There was Vieques, where the deputy mayor pleaded with workers to send additional law enforcement. The Service contacted other federal agencies and helped keep order on the small island.
And there was that memorable encounter, somewhere on the highway leading to Cabo Rojo. A Service officer making a delivery to the southwestern city stopped to offer some women a precious commodity: water. For a moment, none of the women spoke.
“God bless,” one managed.
Not all endeavors appeared to have had a divine presence.
For example, a planned flight to Vieques, a 10-minute hop east from mainland Puerto Rico, was canceled after Wallace and a Service pilot decided a late-morning wind was too stiff for the single-engine airplane.
With a few raindrops hitting the ground, Wallace shrugged. “We’ll try again tomorrow.”
The next day, sunny and warm, was perfect for the flight. Wallace and Trincado got to Vieques to install a telephone and internet receptor at the refuge’s headquarters. They then flew from Vieques to St. Croix, U.S. Virgin Islands, where they performed the same task.
Another challenge: getting crews on and off the island. Wallace spent a half-day working with different federal agencies to ensure that some Service workers wanting to go home caught a military supply flight from Puerto Rico to Florida. If the island had had cell service, the snafu would have taken an hour to clear up; instead, it took four.

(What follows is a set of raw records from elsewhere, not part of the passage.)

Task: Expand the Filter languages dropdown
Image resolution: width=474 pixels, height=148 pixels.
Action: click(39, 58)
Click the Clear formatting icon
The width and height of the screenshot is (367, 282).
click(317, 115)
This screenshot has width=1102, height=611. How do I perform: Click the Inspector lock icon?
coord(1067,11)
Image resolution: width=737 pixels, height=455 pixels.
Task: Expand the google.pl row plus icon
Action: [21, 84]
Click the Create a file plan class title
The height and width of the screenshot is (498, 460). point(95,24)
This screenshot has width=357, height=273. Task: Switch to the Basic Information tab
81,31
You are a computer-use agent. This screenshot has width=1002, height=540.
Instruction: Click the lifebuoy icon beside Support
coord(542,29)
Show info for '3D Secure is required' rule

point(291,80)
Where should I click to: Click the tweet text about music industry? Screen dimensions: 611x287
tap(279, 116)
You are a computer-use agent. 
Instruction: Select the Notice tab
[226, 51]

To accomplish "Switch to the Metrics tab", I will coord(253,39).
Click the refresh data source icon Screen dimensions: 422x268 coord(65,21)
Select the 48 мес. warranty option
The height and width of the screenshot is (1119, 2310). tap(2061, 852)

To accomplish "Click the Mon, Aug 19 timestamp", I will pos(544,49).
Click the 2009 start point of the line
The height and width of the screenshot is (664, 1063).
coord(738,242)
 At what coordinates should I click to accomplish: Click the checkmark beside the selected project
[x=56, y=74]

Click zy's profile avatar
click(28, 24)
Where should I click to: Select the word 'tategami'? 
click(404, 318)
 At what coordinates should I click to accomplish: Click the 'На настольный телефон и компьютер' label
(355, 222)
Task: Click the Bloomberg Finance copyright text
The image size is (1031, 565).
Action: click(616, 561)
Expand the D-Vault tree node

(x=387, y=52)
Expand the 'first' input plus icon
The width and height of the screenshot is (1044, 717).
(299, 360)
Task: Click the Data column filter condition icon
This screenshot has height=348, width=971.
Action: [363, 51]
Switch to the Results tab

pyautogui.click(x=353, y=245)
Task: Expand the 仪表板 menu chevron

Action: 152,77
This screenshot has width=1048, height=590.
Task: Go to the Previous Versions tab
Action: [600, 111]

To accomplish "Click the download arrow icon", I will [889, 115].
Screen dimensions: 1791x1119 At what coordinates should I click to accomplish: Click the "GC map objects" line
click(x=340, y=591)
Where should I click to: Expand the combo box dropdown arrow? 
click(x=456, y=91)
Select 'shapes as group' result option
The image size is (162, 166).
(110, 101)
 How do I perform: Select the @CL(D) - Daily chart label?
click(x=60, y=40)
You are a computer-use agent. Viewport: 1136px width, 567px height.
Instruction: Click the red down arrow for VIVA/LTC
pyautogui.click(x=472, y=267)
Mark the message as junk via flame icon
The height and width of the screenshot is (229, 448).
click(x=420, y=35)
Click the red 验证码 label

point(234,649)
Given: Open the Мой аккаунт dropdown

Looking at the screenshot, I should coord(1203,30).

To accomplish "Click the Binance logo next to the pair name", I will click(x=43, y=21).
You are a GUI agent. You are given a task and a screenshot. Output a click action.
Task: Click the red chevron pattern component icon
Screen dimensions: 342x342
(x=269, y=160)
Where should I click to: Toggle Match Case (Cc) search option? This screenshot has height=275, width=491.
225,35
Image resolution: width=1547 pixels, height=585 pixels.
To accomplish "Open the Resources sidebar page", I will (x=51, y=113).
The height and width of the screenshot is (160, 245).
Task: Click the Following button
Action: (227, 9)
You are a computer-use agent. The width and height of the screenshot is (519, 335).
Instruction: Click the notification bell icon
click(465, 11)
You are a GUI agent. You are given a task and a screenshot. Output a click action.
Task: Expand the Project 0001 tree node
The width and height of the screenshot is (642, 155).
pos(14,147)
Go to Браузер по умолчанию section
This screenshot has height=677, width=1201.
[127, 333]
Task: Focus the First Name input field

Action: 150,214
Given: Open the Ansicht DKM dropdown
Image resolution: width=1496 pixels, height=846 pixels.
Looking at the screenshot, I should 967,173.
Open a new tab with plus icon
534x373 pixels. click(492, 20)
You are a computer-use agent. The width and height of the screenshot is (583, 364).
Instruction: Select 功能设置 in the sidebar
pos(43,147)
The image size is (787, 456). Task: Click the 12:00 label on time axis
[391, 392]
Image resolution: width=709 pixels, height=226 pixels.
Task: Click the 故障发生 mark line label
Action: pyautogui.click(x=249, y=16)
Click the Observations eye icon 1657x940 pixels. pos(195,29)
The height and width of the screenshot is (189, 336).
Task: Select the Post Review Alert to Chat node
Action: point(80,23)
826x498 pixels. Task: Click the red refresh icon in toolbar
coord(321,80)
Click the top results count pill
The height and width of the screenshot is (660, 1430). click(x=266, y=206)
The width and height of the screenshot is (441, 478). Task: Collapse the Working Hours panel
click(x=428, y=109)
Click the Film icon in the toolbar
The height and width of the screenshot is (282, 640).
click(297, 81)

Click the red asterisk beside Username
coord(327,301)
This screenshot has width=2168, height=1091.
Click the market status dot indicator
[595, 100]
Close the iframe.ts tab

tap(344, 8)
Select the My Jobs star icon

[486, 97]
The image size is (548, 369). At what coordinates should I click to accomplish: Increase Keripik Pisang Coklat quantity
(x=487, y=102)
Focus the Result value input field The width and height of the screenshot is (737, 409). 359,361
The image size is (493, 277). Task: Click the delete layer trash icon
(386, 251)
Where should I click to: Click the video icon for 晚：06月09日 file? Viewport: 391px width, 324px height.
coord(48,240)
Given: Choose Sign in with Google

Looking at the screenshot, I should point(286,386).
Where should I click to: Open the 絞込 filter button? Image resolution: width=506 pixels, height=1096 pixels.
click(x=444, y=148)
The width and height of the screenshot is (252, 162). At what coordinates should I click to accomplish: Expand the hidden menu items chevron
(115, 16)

The sun was dipping into the west. Wallace watched as the workers walked into a hangar, duffel bags and other equipment slung over their shoulders. They sat on the floor, waiting for a big, gray airplane headed back to the states.
Wallace slid into the rider’s seat. He cast Trincado a quick look.
“Today,” he said, “has been a challenge.”
The Jeep picked up speed and eased into traffic that moved without benefit of stop lights. Wallace reached for the “Captain’s Log” and read the results. He sighed. Not the greatest day.
Then he nodded. “Tomorrow,” he said, “we’ll hit it hard.”